We can next estimate the coefficients by summing over
$K$ SER models. Let's denote
the posterior mean and variance of the SER model $k$ conditional
on the effect being at predictor $j$ by
$\mu_j^{(k)}$ and $\eta_j^{(k)}$, respectively.
Then we can compute the mean and variance
for each coefficient (marginalized over all $K$ SER models) as follows.
\begin{eqnarray*}
\text{E}(\beta_j) &=& \text{E}\left(\sum_{k=1}^K \gamma^{(k)}_j \beta_j^{(k)}\right) = \sum_{k=1}^K \pi_j^{(k)} \mu_j^{(k)}\\
\text{Var}(\beta_j) &=& \text{Var}\left(\sum_{k=1}^K \gamma^{(k)}_j \beta_j^{(k)}\right) = \sum_{k=1}^K \text{Var} \left( \gamma^{(k)}_j \beta_j^{(k)}\right) \\
&=& \sum_{k=1}^K\left( \text{E}\left({\gamma^{(k)}_j}^2 {\beta_j^{(k)}}^2\right) -
\text{E}\left(\gamma^{(k)}_j \beta_j^{(k)}\right)^2\right) \\
&=& \sum_{k=1}^K\left( \pi_j^{(k)} \left({\eta_j^{(k)}}^2 + {\mu_j^{(k)}}^2\right) - {\pi_j^{(k)}}^2 {\mu_j^{(k)}}^2\right)\\
&=& \sum_{k=1}^K \left( \pi_j^{(k)} \left({\eta_j^{(k)}}^2\right) + \pi_j^{(k)}(1-\pi_j^{(k)}){\mu_j^{(k)}}^2\right)
\end{eqnarray*}
Let's find the posterior means and variances
and then show the 95% credible intervals assuming that
posteriors are Gaussian.
```{r, fig.width = 10}
b.mean = colSums(res.pip*res.b)
b.var = colSums(res.pip*res.v + res.pip*(1-res.pip)*res.b^2)
plot(NULL, xlim = c(0,p+1), ylim = c(-0.1, 0.5),
ylab = expression(beta), xlab = "")
points(1:p, b.mean, pch = 19)
arrows(1:p, b.mean-1.96*sqrt(b.var), 1:p, b.mean+1.96*sqrt(b.var),
code = 3, length = 0)
abline(h=0)
```
#### Credible sets of non-zero variables
A nice property of SUSIE model is that it allows a straightforward
computation of **credible set** of the non-zero variables.
**Definition.** A level $\rho$ credible set (CS) is
a subset of variables that has probability $\geq \rho$
of containing at least one effect variable
(i.e. a variable with non-zero regression coefficient).

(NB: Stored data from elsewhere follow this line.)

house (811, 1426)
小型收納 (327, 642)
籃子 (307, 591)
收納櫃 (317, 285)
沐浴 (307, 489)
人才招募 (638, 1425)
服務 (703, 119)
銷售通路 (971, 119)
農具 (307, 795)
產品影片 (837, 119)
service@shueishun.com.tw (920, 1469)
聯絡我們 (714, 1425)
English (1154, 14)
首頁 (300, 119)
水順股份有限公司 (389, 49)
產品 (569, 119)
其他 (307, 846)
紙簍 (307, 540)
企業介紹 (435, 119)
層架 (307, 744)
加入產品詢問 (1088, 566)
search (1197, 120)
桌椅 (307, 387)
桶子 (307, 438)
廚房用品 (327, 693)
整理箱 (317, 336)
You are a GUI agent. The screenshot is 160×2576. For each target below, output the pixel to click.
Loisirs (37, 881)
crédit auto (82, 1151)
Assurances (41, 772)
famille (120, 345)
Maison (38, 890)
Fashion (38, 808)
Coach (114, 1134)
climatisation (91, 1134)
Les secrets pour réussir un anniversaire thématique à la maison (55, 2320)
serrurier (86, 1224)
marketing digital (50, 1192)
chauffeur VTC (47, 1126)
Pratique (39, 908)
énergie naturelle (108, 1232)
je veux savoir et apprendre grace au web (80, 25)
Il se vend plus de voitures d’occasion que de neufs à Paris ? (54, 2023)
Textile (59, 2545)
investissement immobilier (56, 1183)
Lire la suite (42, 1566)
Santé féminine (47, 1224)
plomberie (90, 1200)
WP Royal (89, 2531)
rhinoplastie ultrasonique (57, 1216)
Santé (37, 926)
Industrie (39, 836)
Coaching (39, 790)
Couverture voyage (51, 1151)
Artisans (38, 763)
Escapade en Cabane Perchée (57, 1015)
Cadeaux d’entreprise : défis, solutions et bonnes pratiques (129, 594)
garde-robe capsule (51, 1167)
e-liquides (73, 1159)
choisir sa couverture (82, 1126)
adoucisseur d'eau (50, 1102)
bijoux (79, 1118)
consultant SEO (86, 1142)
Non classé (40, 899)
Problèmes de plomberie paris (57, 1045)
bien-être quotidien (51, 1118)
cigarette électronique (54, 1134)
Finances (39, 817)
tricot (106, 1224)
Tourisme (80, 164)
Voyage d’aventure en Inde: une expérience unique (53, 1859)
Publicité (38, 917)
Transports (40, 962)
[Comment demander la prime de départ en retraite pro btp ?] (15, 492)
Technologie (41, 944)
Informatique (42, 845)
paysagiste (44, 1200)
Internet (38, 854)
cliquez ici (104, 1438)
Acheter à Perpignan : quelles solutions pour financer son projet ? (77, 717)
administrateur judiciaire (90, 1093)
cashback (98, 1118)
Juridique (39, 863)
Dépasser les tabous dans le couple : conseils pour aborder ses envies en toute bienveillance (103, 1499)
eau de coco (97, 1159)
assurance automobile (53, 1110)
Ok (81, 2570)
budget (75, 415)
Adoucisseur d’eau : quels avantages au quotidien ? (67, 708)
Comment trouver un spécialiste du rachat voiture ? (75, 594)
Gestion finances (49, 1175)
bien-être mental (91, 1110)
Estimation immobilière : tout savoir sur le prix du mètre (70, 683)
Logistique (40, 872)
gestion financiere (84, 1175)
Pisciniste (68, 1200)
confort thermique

For each effect in SUSIE model, we can compute credible set
by sorting the PIPs in decreasing order and by forming the
CS by inlcuding the smallest possible number of
variables whose PIPs sum to a value $\geq \rho$.
In our current example, 95% CS are below.
```{r}
rho = 0.95
cs = list()
for(ii in 1:K){
ord = order(res.pip[ii,], decreasing = T)
cs[[ii]] = ord[1:min(which(cumsum(res.pip[ii,ord]) >= rho))]
}
cs
```
For the first three effects, the CSs only contain one variable each
while the CSs for the last two effects contain almost all variables.
This again shows that the first three effects are clearly localized each
to one variable whereas the two additional effects are not informative and
we might want to just ignore them.
Note that the posterior distribution provided by the SSP model
does not directly contain information by which one could build
credible sets for variables. Credible sets are useful when
one needs to list the possible candidate variables that could replace
each other in the model.
**Question.** Assume that there are three highly correlated variables
of which one truly affects the outcome but no other variables associated
with the outcome. What kind of PIPs
SUSIE would give and how would the credible sets look like?